15/2018 ha recentemente attuato i principi del Codice della Privacy in
relazione al trattamento dei dati e delle informazioni contenute nelle banche
dati effettuato per ragioni di polizia.
In particolare il d.p.r. all’art. 10 comma terzo lett.f) si occupa delle informazioni
relative ad attività di polizia giudiziaria conclusasi con provvedimento di
archiviazione, fissando il termine per la conservazione dei dati in 20 anni dall’emissione del
provvedimento.
Peraltro, è previsto non solo che la
decisione di archiviare sia subito annotata in banca dati ma anche che, trascorsa
la metà del tempo massimo di conservazione (ossia 10 anni), ai dati possano
accedere solo gli operatori abilitati e designati.
Il caso: la Suprema Corte si è
pronunciata sul ricorso proposto da un professionista sottoposto ad indagini
penali, la cui posizione era stata archiviata in quanto estraneo alla vicenda,
il quale chiedeva che la propria iscrizione nelle banche dati della polizia
fosse rimossa in quanto non più utile e lesiva della propria immagine
professionale.
La Corte Suprema di Cassazione prima sezione
civile con ordinanza n. 21362/18
depositata il 29.08.2018 ha rigettato il ricorso proprio in applicazione del d.p.r.

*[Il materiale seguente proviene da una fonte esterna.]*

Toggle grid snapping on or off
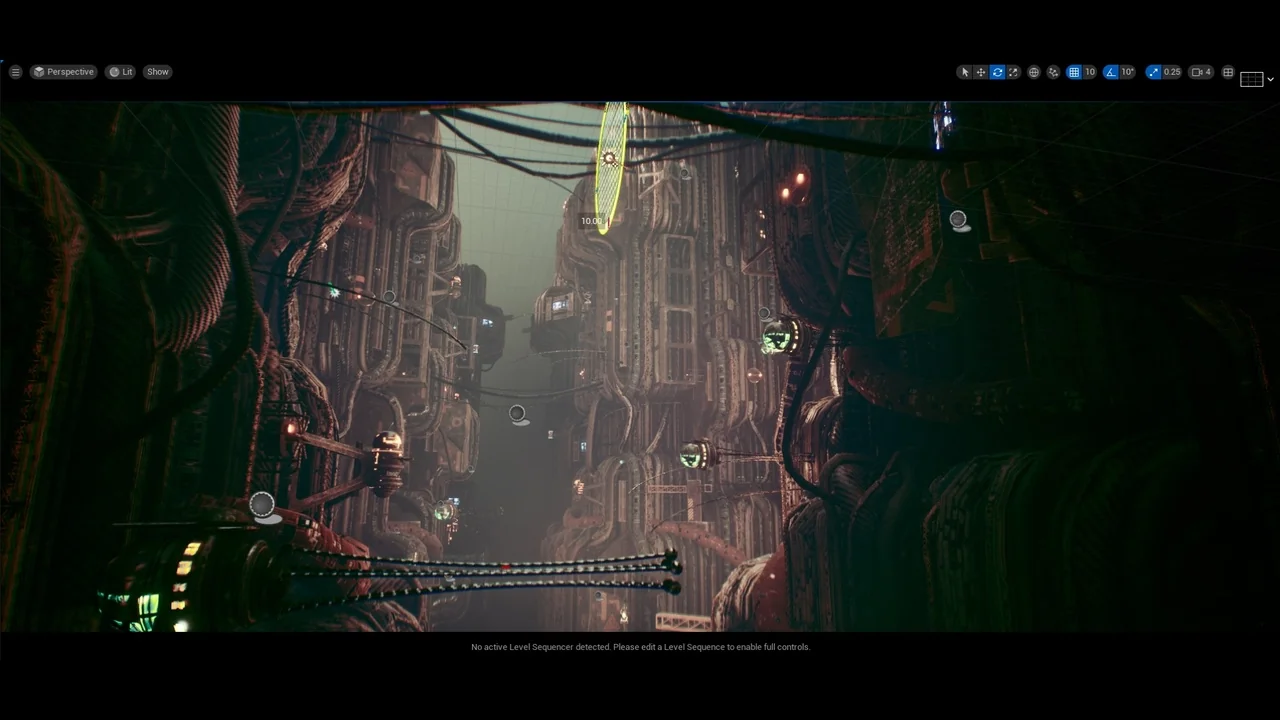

15/18, sottolineando che "le norme in
esso contenute costituiscono il
risultato di un difficile bilanciamento tra l’interesse collettivo alla
prevenzione e repressione dei reati nonchè alla tutela dell’ordine pubblico e
quello individuale alla tutela della propria sfera di riservatezza”.
Pertanto, a parere della Suprema Corte, la
lunghezza dei termini previsti troverebbe uno specifico temperamento nelle
restrizioni e nelle cautele poste dal decreto del 2018, le quali fornirebbero
un quadro di garanzie tali da ritenere rispettati i vincoli derivanti dalla
normativa sovranazionale ed internazionale.